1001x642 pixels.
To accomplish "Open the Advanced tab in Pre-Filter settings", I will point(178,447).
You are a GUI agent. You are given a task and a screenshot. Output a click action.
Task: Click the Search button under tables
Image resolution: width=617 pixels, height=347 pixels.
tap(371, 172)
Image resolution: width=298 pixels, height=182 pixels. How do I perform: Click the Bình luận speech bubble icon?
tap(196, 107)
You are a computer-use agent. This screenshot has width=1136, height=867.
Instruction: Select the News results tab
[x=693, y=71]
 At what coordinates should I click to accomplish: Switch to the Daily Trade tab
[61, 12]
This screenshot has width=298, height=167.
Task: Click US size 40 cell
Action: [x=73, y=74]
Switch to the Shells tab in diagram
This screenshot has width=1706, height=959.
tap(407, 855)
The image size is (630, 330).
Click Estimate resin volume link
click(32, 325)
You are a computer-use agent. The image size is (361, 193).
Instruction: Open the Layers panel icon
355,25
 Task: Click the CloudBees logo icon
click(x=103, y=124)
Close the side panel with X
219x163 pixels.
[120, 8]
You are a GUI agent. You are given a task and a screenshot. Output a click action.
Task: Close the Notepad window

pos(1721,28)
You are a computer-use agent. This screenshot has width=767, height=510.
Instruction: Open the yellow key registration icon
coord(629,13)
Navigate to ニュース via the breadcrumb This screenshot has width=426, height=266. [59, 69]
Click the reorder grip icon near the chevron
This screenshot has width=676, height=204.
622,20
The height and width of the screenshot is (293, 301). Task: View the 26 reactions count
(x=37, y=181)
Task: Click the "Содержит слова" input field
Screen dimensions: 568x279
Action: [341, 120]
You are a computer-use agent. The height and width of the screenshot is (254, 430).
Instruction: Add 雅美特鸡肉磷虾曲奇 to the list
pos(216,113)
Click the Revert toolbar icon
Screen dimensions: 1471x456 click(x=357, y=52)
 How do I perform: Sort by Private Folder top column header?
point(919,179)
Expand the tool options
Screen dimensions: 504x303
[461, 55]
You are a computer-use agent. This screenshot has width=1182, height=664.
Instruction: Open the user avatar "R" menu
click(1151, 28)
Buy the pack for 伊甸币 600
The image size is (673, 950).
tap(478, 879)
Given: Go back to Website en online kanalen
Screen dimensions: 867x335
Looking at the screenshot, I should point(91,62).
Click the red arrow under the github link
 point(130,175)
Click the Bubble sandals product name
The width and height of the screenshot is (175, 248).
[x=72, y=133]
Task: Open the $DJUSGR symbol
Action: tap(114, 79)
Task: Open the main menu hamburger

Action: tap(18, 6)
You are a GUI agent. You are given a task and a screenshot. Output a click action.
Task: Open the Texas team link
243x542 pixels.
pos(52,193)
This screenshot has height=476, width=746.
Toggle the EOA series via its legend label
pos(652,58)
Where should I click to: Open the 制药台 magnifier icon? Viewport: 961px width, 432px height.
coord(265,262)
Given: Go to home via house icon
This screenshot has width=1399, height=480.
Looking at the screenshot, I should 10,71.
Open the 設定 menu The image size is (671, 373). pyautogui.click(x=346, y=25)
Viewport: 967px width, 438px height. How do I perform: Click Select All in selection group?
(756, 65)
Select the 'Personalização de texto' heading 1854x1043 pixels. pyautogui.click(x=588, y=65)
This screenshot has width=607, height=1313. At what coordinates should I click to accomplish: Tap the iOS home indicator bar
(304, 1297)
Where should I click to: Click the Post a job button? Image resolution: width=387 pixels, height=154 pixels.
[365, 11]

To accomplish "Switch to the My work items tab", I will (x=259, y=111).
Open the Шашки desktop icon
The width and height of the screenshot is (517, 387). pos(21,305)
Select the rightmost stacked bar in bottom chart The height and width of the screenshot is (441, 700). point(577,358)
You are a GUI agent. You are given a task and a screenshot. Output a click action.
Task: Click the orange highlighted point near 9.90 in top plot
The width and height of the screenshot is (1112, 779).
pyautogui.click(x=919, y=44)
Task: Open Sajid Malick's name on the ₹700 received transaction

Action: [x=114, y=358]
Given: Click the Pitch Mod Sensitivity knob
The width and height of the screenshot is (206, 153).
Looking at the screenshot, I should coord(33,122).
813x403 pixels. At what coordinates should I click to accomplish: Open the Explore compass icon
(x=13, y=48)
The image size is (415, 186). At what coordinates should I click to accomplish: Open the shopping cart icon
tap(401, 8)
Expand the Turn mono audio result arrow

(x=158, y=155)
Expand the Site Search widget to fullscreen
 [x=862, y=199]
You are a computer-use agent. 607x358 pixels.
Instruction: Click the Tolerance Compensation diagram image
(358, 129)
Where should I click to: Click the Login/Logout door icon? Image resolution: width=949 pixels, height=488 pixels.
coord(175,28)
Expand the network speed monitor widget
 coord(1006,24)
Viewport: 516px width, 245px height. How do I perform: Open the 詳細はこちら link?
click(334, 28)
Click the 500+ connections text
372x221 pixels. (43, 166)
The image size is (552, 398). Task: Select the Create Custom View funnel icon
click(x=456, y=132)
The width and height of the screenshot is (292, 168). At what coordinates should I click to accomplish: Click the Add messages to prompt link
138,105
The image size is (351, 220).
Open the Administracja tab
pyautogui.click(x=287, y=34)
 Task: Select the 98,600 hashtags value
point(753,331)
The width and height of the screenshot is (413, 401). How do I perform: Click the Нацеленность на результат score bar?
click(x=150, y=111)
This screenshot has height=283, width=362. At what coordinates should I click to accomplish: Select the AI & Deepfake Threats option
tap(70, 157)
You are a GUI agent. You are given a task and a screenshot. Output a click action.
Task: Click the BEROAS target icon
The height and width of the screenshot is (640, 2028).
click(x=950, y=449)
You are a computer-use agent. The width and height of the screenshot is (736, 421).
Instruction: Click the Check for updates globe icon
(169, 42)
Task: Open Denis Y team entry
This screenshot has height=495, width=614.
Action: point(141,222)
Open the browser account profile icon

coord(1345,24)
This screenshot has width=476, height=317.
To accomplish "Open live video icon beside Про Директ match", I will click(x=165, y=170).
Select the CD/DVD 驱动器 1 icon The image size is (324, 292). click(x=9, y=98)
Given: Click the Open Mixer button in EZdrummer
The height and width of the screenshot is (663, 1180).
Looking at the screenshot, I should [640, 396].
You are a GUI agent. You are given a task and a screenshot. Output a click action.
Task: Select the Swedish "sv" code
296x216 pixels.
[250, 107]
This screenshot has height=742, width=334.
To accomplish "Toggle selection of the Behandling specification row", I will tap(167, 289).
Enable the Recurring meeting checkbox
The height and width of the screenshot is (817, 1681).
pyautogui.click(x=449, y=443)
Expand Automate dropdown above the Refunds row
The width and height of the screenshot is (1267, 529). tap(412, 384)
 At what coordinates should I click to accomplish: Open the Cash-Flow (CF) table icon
----------
- **TASK OBJECTIVE**:
Having read the entries above, restate them all word for word.

- **OUTPUT**:
1001x642 pixels.
To accomplish "Open the Advanced tab in Pre-Filter settings", I will point(178,447).
You are a GUI agent. You are given a task and a screenshot. Output a click action.
Task: Click the Search button under tables
Image resolution: width=617 pixels, height=347 pixels.
tap(371, 172)
Image resolution: width=298 pixels, height=182 pixels. How do I perform: Click the Bình luận speech bubble icon?
tap(196, 107)
You are a computer-use agent. This screenshot has width=1136, height=867.
Instruction: Select the News results tab
[x=693, y=71]
 At what coordinates should I click to accomplish: Switch to the Daily Trade tab
[61, 12]
This screenshot has width=298, height=167.
Task: Click US size 40 cell
Action: [x=73, y=74]
Switch to the Shells tab in diagram
This screenshot has width=1706, height=959.
tap(407, 855)
The image size is (630, 330).
Click Estimate resin volume link
click(32, 325)
You are a computer-use agent. The image size is (361, 193).
Instruction: Open the Layers panel icon
355,25
 Task: Click the CloudBees logo icon
click(x=103, y=124)
Close the side panel with X
219x163 pixels.
[120, 8]
You are a GUI agent. You are given a task and a screenshot. Output a click action.
Task: Close the Notepad window

pos(1721,28)
You are a computer-use agent. This screenshot has width=767, height=510.
Instruction: Open the yellow key registration icon
coord(629,13)
Navigate to ニュース via the breadcrumb This screenshot has width=426, height=266. [59, 69]
Click the reorder grip icon near the chevron
This screenshot has width=676, height=204.
622,20
The height and width of the screenshot is (293, 301). Task: View the 26 reactions count
(x=37, y=181)
Task: Click the "Содержит слова" input field
Screen dimensions: 568x279
Action: [341, 120]
You are a computer-use agent. The height and width of the screenshot is (254, 430).
Instruction: Add 雅美特鸡肉磷虾曲奇 to the list
pos(216,113)
Click the Revert toolbar icon
Screen dimensions: 1471x456 click(x=357, y=52)
 How do I perform: Sort by Private Folder top column header?
point(919,179)
Expand the tool options
Screen dimensions: 504x303
[461, 55]
You are a computer-use agent. This screenshot has width=1182, height=664.
Instruction: Open the user avatar "R" menu
click(1151, 28)
Buy the pack for 伊甸币 600
The image size is (673, 950).
tap(478, 879)
Given: Go back to Website en online kanalen
Screen dimensions: 867x335
Looking at the screenshot, I should point(91,62).
Click the red arrow under the github link
 point(130,175)
Click the Bubble sandals product name
The width and height of the screenshot is (175, 248).
[x=72, y=133]
Task: Open the $DJUSGR symbol
Action: tap(114, 79)
Task: Open the main menu hamburger

Action: tap(18, 6)
You are a GUI agent. You are given a task and a screenshot. Output a click action.
Task: Open the Texas team link
243x542 pixels.
pos(52,193)
This screenshot has height=476, width=746.
Toggle the EOA series via its legend label
pos(652,58)
Where should I click to: Open the 制药台 magnifier icon? Viewport: 961px width, 432px height.
coord(265,262)
Given: Go to home via house icon
This screenshot has width=1399, height=480.
Looking at the screenshot, I should 10,71.
Open the 設定 menu The image size is (671, 373). pyautogui.click(x=346, y=25)
Viewport: 967px width, 438px height. How do I perform: Click Select All in selection group?
(756, 65)
Select the 'Personalização de texto' heading 1854x1043 pixels. pyautogui.click(x=588, y=65)
This screenshot has width=607, height=1313. At what coordinates should I click to accomplish: Tap the iOS home indicator bar
(304, 1297)
Where should I click to: Click the Post a job button? Image resolution: width=387 pixels, height=154 pixels.
[365, 11]

To accomplish "Switch to the My work items tab", I will (x=259, y=111).
Open the Шашки desktop icon
The width and height of the screenshot is (517, 387). pos(21,305)
Select the rightmost stacked bar in bottom chart The height and width of the screenshot is (441, 700). point(577,358)
You are a GUI agent. You are given a task and a screenshot. Output a click action.
Task: Click the orange highlighted point near 9.90 in top plot
The width and height of the screenshot is (1112, 779).
pyautogui.click(x=919, y=44)
Task: Open Sajid Malick's name on the ₹700 received transaction

Action: [x=114, y=358]
Given: Click the Pitch Mod Sensitivity knob
The width and height of the screenshot is (206, 153).
Looking at the screenshot, I should coord(33,122).
813x403 pixels. At what coordinates should I click to accomplish: Open the Explore compass icon
(x=13, y=48)
The image size is (415, 186). At what coordinates should I click to accomplish: Open the shopping cart icon
tap(401, 8)
Expand the Turn mono audio result arrow

(x=158, y=155)
Expand the Site Search widget to fullscreen
 [x=862, y=199]
You are a computer-use agent. 607x358 pixels.
Instruction: Click the Tolerance Compensation diagram image
(358, 129)
Where should I click to: Click the Login/Logout door icon? Image resolution: width=949 pixels, height=488 pixels.
coord(175,28)
Expand the network speed monitor widget
 coord(1006,24)
Viewport: 516px width, 245px height. How do I perform: Open the 詳細はこちら link?
click(334, 28)
Click the 500+ connections text
372x221 pixels. (43, 166)
The image size is (552, 398). Task: Select the Create Custom View funnel icon
click(x=456, y=132)
The width and height of the screenshot is (292, 168). At what coordinates should I click to accomplish: Click the Add messages to prompt link
138,105
The image size is (351, 220).
Open the Administracja tab
pyautogui.click(x=287, y=34)
 Task: Select the 98,600 hashtags value
point(753,331)
The width and height of the screenshot is (413, 401). How do I perform: Click the Нацеленность на результат score bar?
click(x=150, y=111)
This screenshot has height=283, width=362. At what coordinates should I click to accomplish: Select the AI & Deepfake Threats option
tap(70, 157)
You are a GUI agent. You are given a task and a screenshot. Output a click action.
Task: Click the BEROAS target icon
The height and width of the screenshot is (640, 2028).
click(x=950, y=449)
You are a computer-use agent. The width and height of the screenshot is (736, 421).
Instruction: Click the Check for updates globe icon
(169, 42)
Task: Open Denis Y team entry
This screenshot has height=495, width=614.
Action: point(141,222)
Open the browser account profile icon

coord(1345,24)
This screenshot has width=476, height=317.
To accomplish "Open live video icon beside Про Директ match", I will click(x=165, y=170).
Select the CD/DVD 驱动器 1 icon The image size is (324, 292). click(x=9, y=98)
Given: Click the Open Mixer button in EZdrummer
The height and width of the screenshot is (663, 1180).
Looking at the screenshot, I should [640, 396].
You are a GUI agent. You are given a task and a screenshot. Output a click action.
Task: Select the Swedish "sv" code
296x216 pixels.
[250, 107]
This screenshot has height=742, width=334.
To accomplish "Toggle selection of the Behandling specification row", I will tap(167, 289).
Enable the Recurring meeting checkbox
The height and width of the screenshot is (817, 1681).
pyautogui.click(x=449, y=443)
Expand Automate dropdown above the Refunds row
The width and height of the screenshot is (1267, 529). tap(412, 384)
 At what coordinates should I click to accomplish: Open the Cash-Flow (CF) table icon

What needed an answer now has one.